Start of The input

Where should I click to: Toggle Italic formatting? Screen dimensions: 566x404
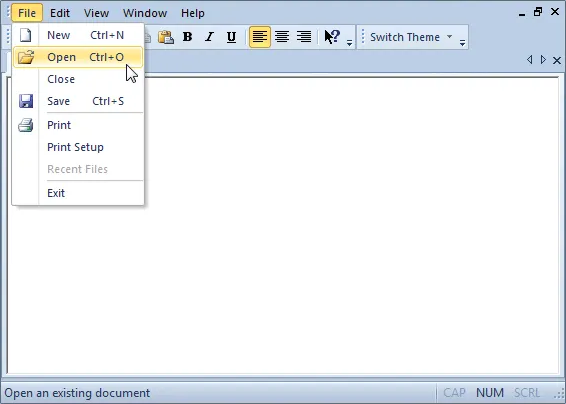point(209,37)
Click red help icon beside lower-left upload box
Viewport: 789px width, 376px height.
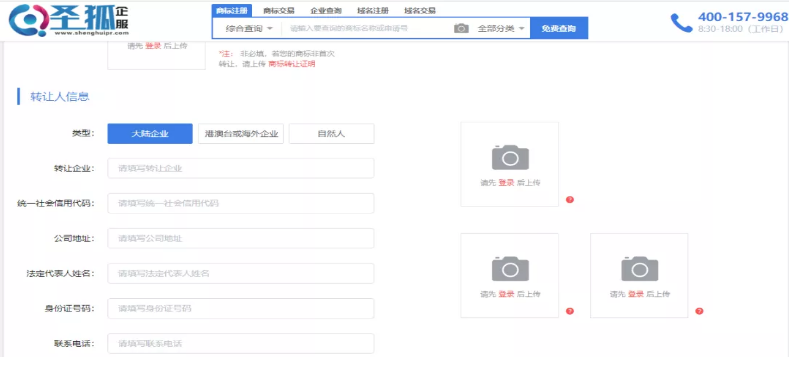(570, 311)
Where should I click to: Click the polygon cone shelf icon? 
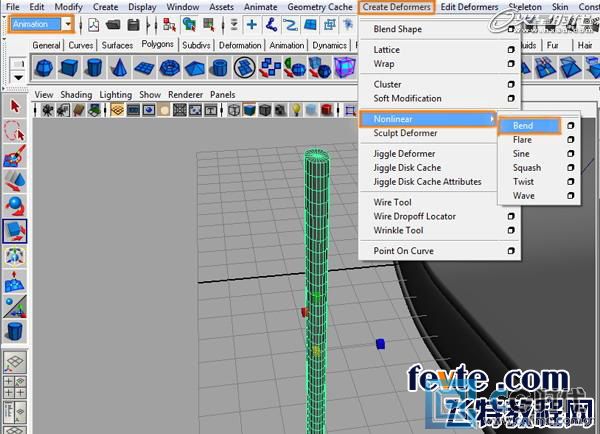tap(118, 67)
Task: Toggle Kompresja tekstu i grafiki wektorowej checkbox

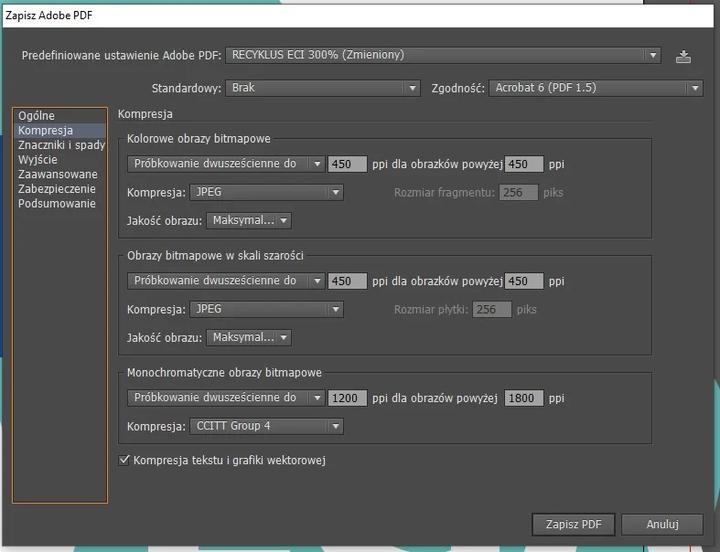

End of The input

» **Task details**
Word for word, give back each entry from above, but skip any picture.

» **Response area**
Where should I click to: Toggle Italic formatting? Screen dimensions: 566x404
point(209,37)
Click red help icon beside lower-left upload box
Viewport: 789px width, 376px height.
(570, 311)
Where should I click to: Click the polygon cone shelf icon? 
tap(118, 67)
Task: Toggle Kompresja tekstu i grafiki wektorowej checkbox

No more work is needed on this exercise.